Sure. Clearly, we did not enter the cargo business for three aircraft. I mean, you know, it's just not an efficient operation. You know, there's lots of reasons why it needs to be bigger. You know, in fact, one of the reasons why we got the third aircraft was just because we were nervous about only having two aircraft and not having a spare. Operationally, we found that we did operate with only two airplanes, and we exceeded, I can tell you without a doubt, that we exceeded DHL's expectations over the years. So I think that we are very well positioned for growth. The DHLs of the world, Amazon, they don't add growth willy-nilly. They're very thoughtful. But I think in our conversations with DHLs, they are well aware and are supportive of the fact that for us to be successful long-term, and they've clearly indicated that they want us in the portfolio, and that they've made clear without a doubt that we have to be larger. And, you know, can we go to six airplanes, eight airplanes, 10 airplanes? You know, I would say that it's probably a fair statement that if we're below eight, 10 airplanes, it's hard for us to, you know, really spread our costs around. And I think that, you know, the target for us would be to be at least at that number, you know, over the next few years, um, it won't happen fast. We've made a big investment so far, which clearly has impacted our numbers as well, but they have made it very clear. that they would like to see us remain in the portfolio, and they're going to help us do that.
Perfect. Thank you.
Speakers, I am showing no further questions at this time.

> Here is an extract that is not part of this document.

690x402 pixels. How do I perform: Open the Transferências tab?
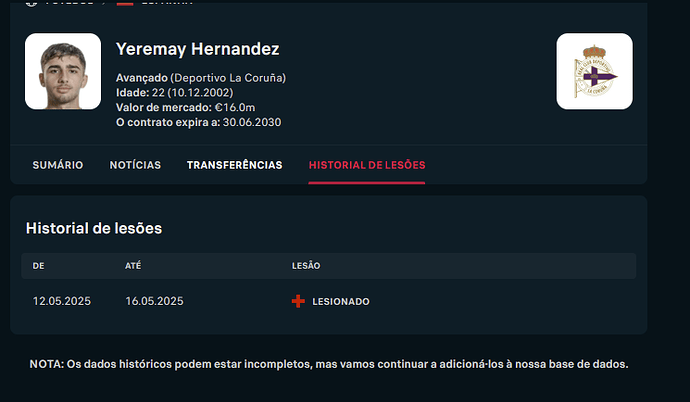point(234,165)
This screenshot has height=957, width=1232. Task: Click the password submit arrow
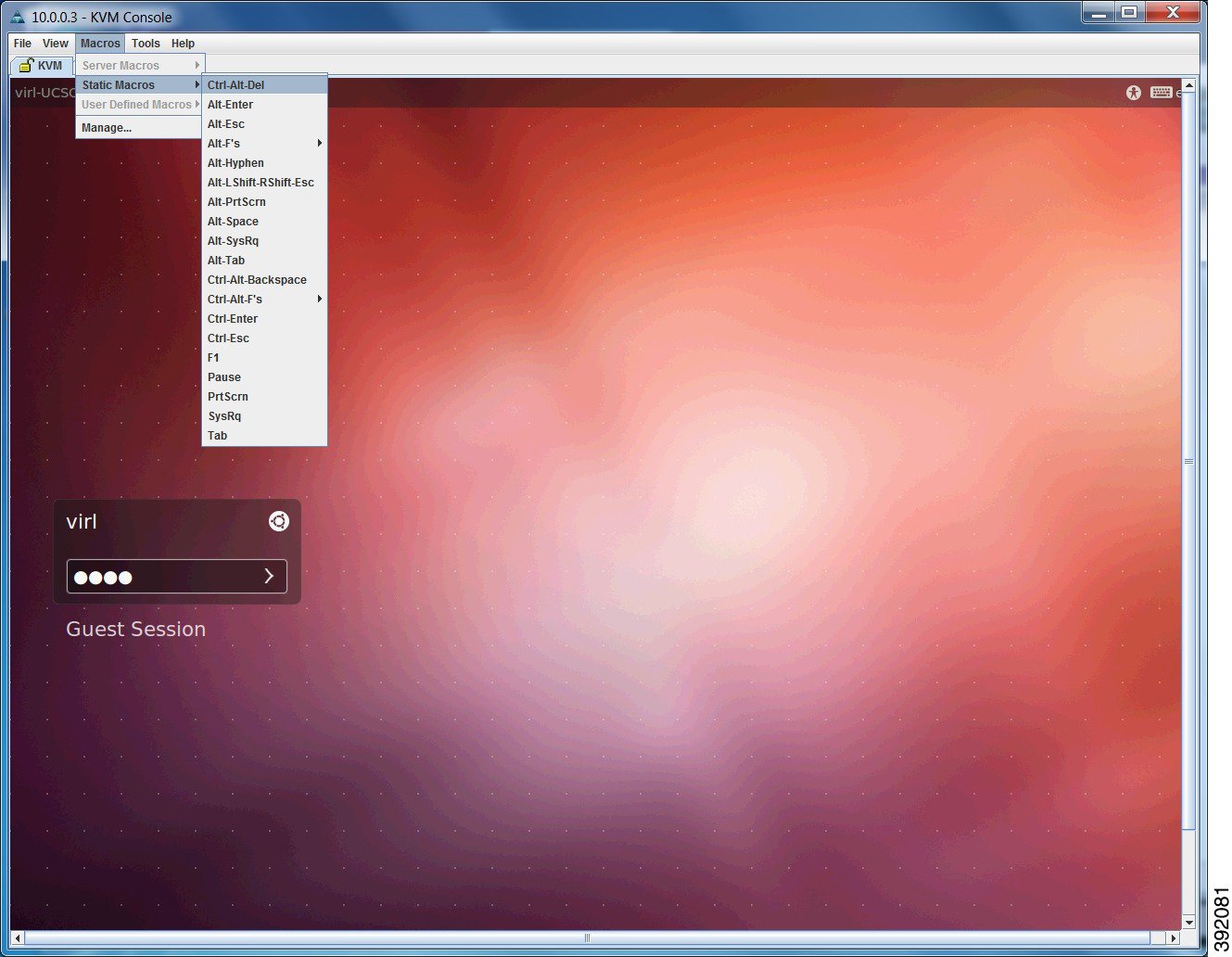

All right. In conclusion, I just want to say finally, it has been a tough quarter for us. My first statement about who would have thought it would be harder to exit COVID than to enter COVID the rapidity at which demand levels, at least domestically, increased, and the fact that majors were anxious to put so much additional capacity. It's not as if it caught us by surprise. It's just that even starting training back in April, while we still had pilots on VOLA, it's just taken time to get back up to the speed that we would like to be at. The situation has been difficult. We've frankly said that attrition levels have still not come down. They are still high, and we are going to continue to work as best we can to make sure that we can provide as many block hours as possible. I think that we feel that we've got these issues to deal with over the near term, but as I mentioned also, we do feel that not only the fundamentals of the industry are intact long term, but we think we've laid a good base here at MESA, and we'll see that benefit over the long term as well. So with that, we appreciate your time. We will continue to work hard to do the best we can. And if you have any additional questions, as always, feel free to call any of us after the call or this week whenever you need to get any additional information. Thank you very much.